The schedule for the reboots consists of a long actual list for of movies to be remade for foreign and domestic audiences that have low standards. Somehow the movie industry found itself on that list.
“You have to understand,” said film critic Larry Schneider, “the movie industry consists of two types of people, the creative artists who make the movies, and the executives and producers who run the industry and pay for everything.
“The creators don’t want to keep doing reboots, because as artists they’re inspired to tell stories that resonate with viewers who want to be challenged. The list of reboots came from the executives and producers who are cynical and who care only about making money, not creating art. That list kept getting longer and longer until all Hollywood was doing was cannibalizing its past.”
Mr. Schneider theorizes that an executive slipped up and meant to add “Hollywood Chainsaw Hookers” to the list, but got distracted and left the entry as “Hollywood.”
“Alternatively,” said Mr. Schneider, “an executive may have intended to reboot the movie ‘Brazil,’ but when he instructed his secretary to add that film to the list, the secretary thought of the scene in that movie when due to a mishap with a fly, a dystopian government switches the name ‘Tuttle’ to ‘Buttle’ on its list of wanted terrorists. Thus, the secretary may have written ‘Hollywood’ as a practical joke.

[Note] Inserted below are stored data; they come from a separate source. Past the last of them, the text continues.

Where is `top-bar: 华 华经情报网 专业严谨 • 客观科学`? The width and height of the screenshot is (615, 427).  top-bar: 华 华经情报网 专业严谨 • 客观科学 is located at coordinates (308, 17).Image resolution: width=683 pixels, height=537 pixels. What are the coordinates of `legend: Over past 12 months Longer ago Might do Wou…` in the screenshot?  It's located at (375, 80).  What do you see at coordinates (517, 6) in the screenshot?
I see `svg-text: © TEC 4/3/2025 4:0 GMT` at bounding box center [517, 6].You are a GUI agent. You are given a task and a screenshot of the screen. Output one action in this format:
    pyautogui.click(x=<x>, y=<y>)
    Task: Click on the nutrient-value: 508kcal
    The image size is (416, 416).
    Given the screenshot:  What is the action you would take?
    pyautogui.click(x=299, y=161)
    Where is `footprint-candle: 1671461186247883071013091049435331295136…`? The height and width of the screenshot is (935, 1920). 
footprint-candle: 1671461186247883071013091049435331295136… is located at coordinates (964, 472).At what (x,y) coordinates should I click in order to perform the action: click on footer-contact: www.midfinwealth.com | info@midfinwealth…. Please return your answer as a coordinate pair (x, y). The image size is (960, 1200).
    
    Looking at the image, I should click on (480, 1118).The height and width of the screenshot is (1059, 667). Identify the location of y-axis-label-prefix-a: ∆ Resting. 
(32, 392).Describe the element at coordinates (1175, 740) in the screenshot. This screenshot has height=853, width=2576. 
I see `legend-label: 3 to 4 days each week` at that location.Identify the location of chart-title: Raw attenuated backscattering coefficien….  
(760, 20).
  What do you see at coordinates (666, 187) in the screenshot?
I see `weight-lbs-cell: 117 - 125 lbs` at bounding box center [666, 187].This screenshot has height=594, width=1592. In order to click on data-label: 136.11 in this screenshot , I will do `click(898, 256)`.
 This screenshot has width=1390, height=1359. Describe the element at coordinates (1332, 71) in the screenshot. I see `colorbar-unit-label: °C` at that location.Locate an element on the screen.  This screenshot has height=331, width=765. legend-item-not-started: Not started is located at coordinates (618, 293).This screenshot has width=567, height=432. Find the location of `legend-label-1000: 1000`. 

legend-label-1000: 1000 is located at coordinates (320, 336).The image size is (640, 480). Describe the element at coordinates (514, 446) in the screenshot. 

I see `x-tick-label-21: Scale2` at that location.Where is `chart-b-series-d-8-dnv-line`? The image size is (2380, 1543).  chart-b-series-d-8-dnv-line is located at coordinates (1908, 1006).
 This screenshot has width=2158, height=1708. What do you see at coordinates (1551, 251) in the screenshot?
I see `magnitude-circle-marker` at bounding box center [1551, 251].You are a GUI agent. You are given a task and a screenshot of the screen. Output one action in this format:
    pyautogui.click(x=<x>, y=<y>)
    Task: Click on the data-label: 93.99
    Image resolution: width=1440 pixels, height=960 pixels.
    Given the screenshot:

“However it happened, it was then only a matter a time before the bean-counters got around to that entry and were trapped by their one-dimensionality into surrendering power to the creative class.
“They’re like machines, the studio owners and moneymen. They have no talent for judging the aesthetic merit of an idea. So when they saw that Hollywood itself was on their treasured list of things to reboot, they dutifully pitched themselves the idea of rebooting the movie industry by putting the directors, screenwriters, set designers, and animators in charge.”
As a result, the movie industry was the last of Hollywood’s reboots, since as soon as the artists were given the authority to decide which movies to make, they burned the list of reboots, ending the sordid business of producing schlocky versions of older movies to cater to the broadest possible audience, and returned to the long-abandoned art of writing and filming original stories.
For their part, the executives and bankrollers confined themselves to their secondary role of being art patrons or office administrators.
But some industry watchers wonder how long the new golden age of American cinema will last.
“The problem is that most Americans no longer care about art,” said one critic. “When you’ve been fed dog food for so long, you lose your ability to appreciate fine cuisine.”